◆ **DATASET**
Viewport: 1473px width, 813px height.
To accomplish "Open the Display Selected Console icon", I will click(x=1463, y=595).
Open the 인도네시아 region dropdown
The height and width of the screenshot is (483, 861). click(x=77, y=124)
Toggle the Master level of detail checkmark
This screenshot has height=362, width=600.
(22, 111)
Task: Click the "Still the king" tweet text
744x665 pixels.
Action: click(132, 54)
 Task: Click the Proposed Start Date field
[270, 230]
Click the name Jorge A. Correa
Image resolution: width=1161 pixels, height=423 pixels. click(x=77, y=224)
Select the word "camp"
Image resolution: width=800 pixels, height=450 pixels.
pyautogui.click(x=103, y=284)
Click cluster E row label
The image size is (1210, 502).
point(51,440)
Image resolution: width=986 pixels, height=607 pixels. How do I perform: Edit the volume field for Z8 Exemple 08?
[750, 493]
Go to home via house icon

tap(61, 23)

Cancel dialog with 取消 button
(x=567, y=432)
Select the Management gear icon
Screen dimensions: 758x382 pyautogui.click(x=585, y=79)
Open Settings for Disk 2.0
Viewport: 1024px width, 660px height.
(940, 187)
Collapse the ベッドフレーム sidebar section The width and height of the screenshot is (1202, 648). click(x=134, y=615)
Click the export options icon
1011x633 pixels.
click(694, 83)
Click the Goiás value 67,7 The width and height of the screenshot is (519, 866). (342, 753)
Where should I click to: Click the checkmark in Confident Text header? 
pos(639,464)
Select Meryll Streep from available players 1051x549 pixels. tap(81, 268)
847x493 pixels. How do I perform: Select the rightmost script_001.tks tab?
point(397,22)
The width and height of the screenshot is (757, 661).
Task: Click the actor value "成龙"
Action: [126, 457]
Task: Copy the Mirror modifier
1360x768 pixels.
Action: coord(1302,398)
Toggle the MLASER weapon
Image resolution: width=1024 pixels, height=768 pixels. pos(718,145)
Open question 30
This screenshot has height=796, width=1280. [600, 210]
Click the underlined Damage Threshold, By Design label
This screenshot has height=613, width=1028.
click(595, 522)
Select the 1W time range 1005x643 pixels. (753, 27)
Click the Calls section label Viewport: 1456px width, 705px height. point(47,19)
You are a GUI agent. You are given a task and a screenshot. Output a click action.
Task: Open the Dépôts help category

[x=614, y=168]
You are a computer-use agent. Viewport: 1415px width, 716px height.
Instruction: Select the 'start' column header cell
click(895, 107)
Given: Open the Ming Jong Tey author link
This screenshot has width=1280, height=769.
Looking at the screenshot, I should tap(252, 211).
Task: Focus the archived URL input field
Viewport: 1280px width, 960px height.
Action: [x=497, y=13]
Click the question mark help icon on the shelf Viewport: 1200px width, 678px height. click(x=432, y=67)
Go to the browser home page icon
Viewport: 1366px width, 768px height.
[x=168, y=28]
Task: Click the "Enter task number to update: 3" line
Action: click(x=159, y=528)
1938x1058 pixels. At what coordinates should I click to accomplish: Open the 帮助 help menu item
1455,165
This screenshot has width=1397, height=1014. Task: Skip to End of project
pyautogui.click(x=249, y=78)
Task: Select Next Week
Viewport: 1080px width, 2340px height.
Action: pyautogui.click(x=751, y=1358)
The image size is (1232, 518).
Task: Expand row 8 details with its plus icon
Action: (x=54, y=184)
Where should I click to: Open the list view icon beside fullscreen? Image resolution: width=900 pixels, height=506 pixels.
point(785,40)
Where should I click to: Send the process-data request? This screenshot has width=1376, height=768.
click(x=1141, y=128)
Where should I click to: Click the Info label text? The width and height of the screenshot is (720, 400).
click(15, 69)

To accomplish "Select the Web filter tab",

◆ **WHAT YOU HAVE TO DO**
Look through the entries above, and wherever a line holds the string "agent", copy it.

◆ **SOLVED PROBLEM**
You are a GUI agent. You are given a task and a screenshot. Output a click action.
You are a computer-use agent. Viewport: 1415px width, 716px height.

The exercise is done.